Criticism stems from worries that the historic landmark, which pays tribute to the 1 million Irish who emigrated from it,is not being preserved in a fitting manner.   The structure, located at the rear of the White Star Line which houses the Titanic Experience,  was also the departure point for 123 passengers who boarded the ill-fated Titanic.

The €500,000 restoration project is a joint effort between Gillen Joyce from the Titanic Experience, Cork County Council and the Port of Cork.

It’s expected the new development will deliver an extra 25,000 visitors annually, leading to fears that the structure will dominate the promenade skyline and will detract from the White Star Pier.

Mr Joyce purchased the decaying pier from Cork County Council in 2014, and stabilisation works on the jetty commenced in 2016, protecting it from further deterioration.

Now, Phase Two of the Plan is set to see the construction of a contemporary walkway over the pier structure to provide a viewing point for visitors.

Under the plan it is envisaged that the publicly owned Promenade would be the access point for visitors to Cobh’s new tourist attract.

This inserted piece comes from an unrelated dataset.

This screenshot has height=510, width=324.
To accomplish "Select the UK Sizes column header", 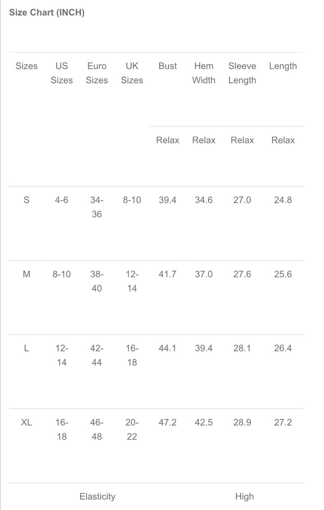I will click(132, 73).
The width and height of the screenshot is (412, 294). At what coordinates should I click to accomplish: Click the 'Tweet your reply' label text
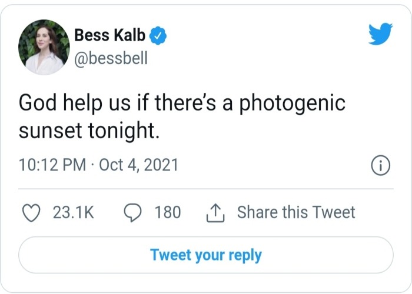tap(206, 256)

Initial plans provided for a sail type canopy in the design but, following local opposition, revised plans were lodged with Cork County Council.

Support has come from local tourist businesses such as Fota Wildlife Park and Fota Adventure.

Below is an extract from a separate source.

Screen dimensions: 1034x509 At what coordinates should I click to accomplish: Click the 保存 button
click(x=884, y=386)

However, a number of submissions including Cobh Tourism and The Great Island Historic Preservation group had argued that the sails would “radically alter” the view of the historic front of Cobh, especially from the sea.

They also argued that the contemporary structure over the original pier would detract from the iconic FR Brown photograph of passengers awaiting the tender to bring them to the Titanic, would lose its place in the streetscape of Cobh.

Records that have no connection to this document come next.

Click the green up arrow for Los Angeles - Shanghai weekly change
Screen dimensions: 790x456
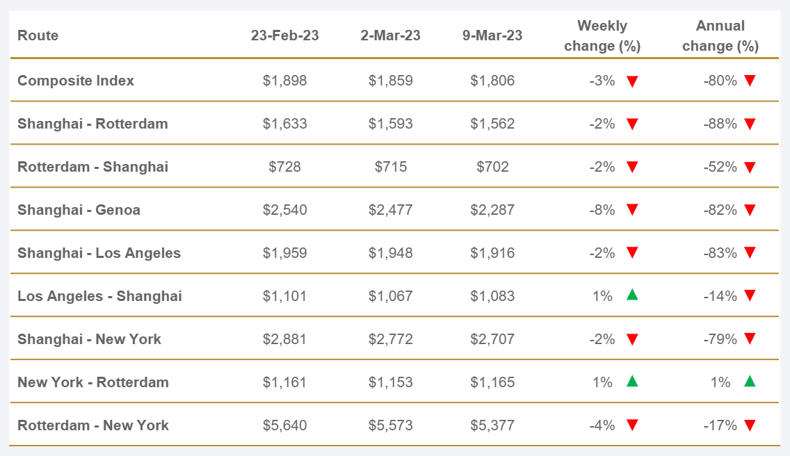pyautogui.click(x=632, y=295)
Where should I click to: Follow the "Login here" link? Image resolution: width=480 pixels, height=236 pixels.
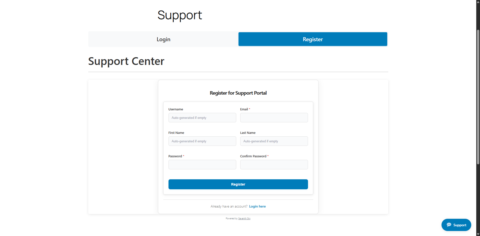click(x=257, y=206)
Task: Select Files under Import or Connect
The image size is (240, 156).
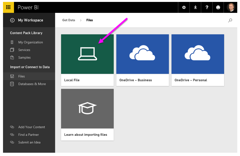Action: coord(21,76)
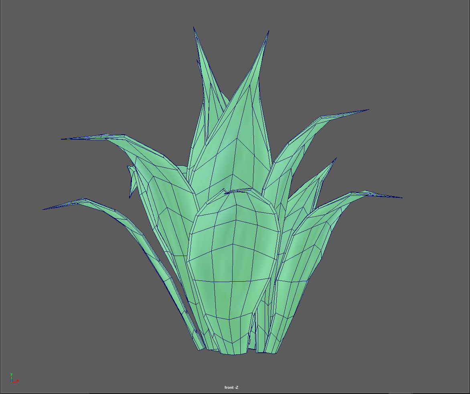The height and width of the screenshot is (394, 470).
Task: Click the "front -Z" camera name label
Action: (x=231, y=387)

Belinda Shaw from the Great Island Historic Preservation Group says her Group continues to oppose the plans on two grounds.

Speaking with The East Cork Journal Ms Shaw said that, while the sails have been removed from the plan the height of the supporting steel beam will overpower the originality of the pier's remains.

Ms Shaw added that her Group continues to have concerns over the installation of a kiosk in the publically owned Promenade, and fear the park's heritage quay walls could be damaged by vibrations during the reconstruction phase.

She said “the kiosk will severely impact on the sea views of the entrance to the promenade. There is no Health and Safety Impact Study carried out on the effect which the proposed 25,000 visitors will have on the park. It’s not acceptable, and it should be located on its own site.”

Apart from design complaints, criticism has also been lodged at Mr Joyce for his lack of public consultation during the planning process.

Belinda Shaw, who is a member of a number of organisations in the town, said that neither of the Committees of which she  is a member, had been consulted.

The Historic Preservation Group will petition the public over the Regatta weekend to gauge their views on the project.

A spokesperson for the Titanic Experience said they had met with Councillors and spoke with  a number of parties.

They said “the new visitor structure is designed to create a synergy between the surviving timber pier structure and a sculptured structure which moves over and around the historic pier in a form carefully considered to reveal the evocative profile of the historic timber pier in which character is embedded”

“The design follows international best practice conservation principles of contemporary intervention to an historic objectand design guidelines for the placing of new works in a historic urban context such as Cobh.”